A new era begins...
"Take an amazing journey to a world of wonders, to a place that will blow your mind and move your heart, so you will never be the same... again!"
Après ces quelques mots digne d'une BO Hollywoodienne, on se croirait presque revenu le temps de deux minutes dix ans en arrière. Vous vous souvenez, le fameux Prophet of the Last Eclipse dont on vous a causé façon fleuve il y a quelques jours ? L'introduction intulée ici "Quantum X" nous rappelerait presque "Aenigma". Et si Luca Turilli nous revenait avec une suite de ce majestueux album ? Hmm, ne nous embellons tout de même pas... quand bien même ce dernier ait quitté Rhapsody of Fire, il ne nous propose pas pour autant un quatrième opus solo (qui probablement jamais ne viendra) mais bel et bien un album de Rhapsody... quoi ?? Attendez un peu, revenons en arrière...
*rewind*
Tout commence un sombre jour du mois d'août 2011, le 16 pour être exact... Un communiqué étrange tombe sur le site officiel du combo italien : Luca Turilli, accompagné des français Patrice Guers (bassiste) et Dominique Leurquin (jusque là guitariste live), quitte Rhapsody of Fire. Le choc. Le co-fondateur et compositeur principal s'en va... et décide de former un autre groupe autour de sa base française, accompagné du batteur Alex Holzwarth qui jouera dans les deux groupes.
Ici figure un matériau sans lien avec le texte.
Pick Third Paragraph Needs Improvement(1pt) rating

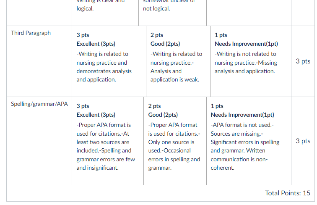coord(251,61)
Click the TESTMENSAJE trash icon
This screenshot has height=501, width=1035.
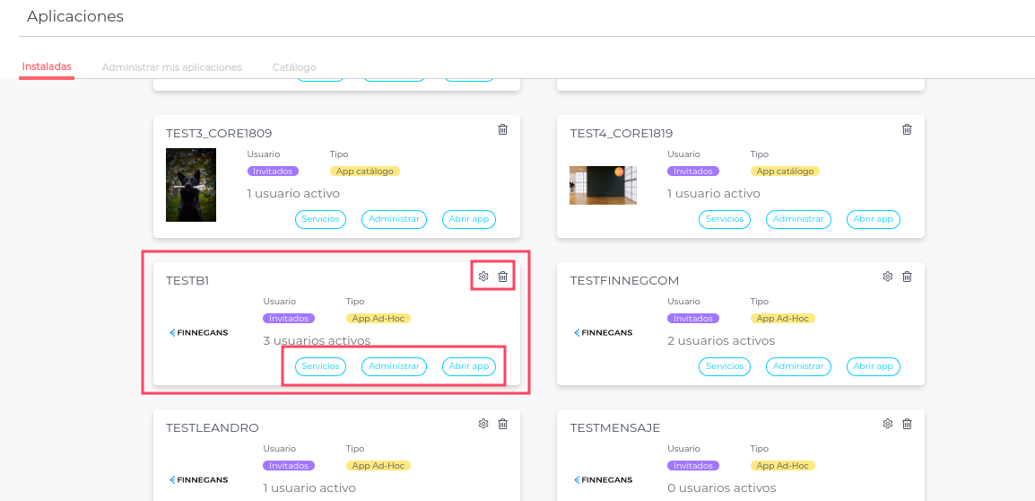click(x=907, y=424)
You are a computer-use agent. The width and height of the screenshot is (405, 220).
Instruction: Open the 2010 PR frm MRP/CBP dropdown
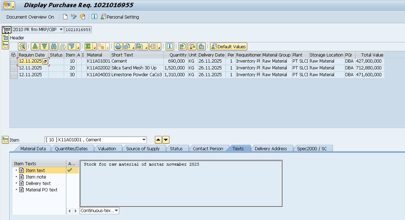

A ce moment-là c'est l'incompréhension qui règne, on comprend dès lors mieux l'arrivée de Tom Hess en tant que deuxième guitariste quelques mois plus tôt. Mais alors, que va-t-il se passer pour l'ami Turilli ?
Ce n'est que quelques semaines plus tard qu'on apprend le nom de ce nouveau groupe : Luca Turilli's Rhapsody. Rien que ça ! Je vous laisse imaginer le tollé parmi les fans... Après Rhapsody transformé en Rhapsody of Fire pour de sombres histoires de droits (ou merci Joey DeMaio et Magic Circle au passage ?), après un silence forcé de quelques années, voici que Rhapsody est de retour sous un autre nom en plus d'un Rhapsody of Fire à moitié dénaturé continuant sans Luca et avec un gratteux américain sosie de Rob Halford et Kerry King à sa place.
Le 30 janvier de cette année, Luca annonce que son premier album s'intitulera Ascending to Infinity et sortira le 22 juin chez Nuclear Blast. Et cela tombe bien, puisque c'est de celui-ci dont on parle dans ce papier. Il ne lui restait donc plus qu'à annoncer son nouveau chanteur, celui qui allait devoir faire "oublier" Fabio Lione. Point de Olaf Hayer aux commandes, ce dernier étant sacrifié tout comme le projet solo du maestro ainsi que son Dreamquest à chant féminin (qui lui ne laissera que peu de regrets, avouons-le, s'il n'est pas reconduit), mais un dénommé Alessandro Conti, fan absolu de Helloween période Kiske à qui il avait rendu plusieurs hommages live avec son autre groupe Trick or Treat. Et là on se prend à rêver, Luca nous avait annoncé il fut un temps son envie de faire son Keeper of the Seven Keys Part III à sa façon, et avec ce nouveau vocaliste cela semblait donc possible, d'autant plus que l'on pouvait entendre "March of Time" à un moment du trailer annonçant l'arrivé du rital citrouillé.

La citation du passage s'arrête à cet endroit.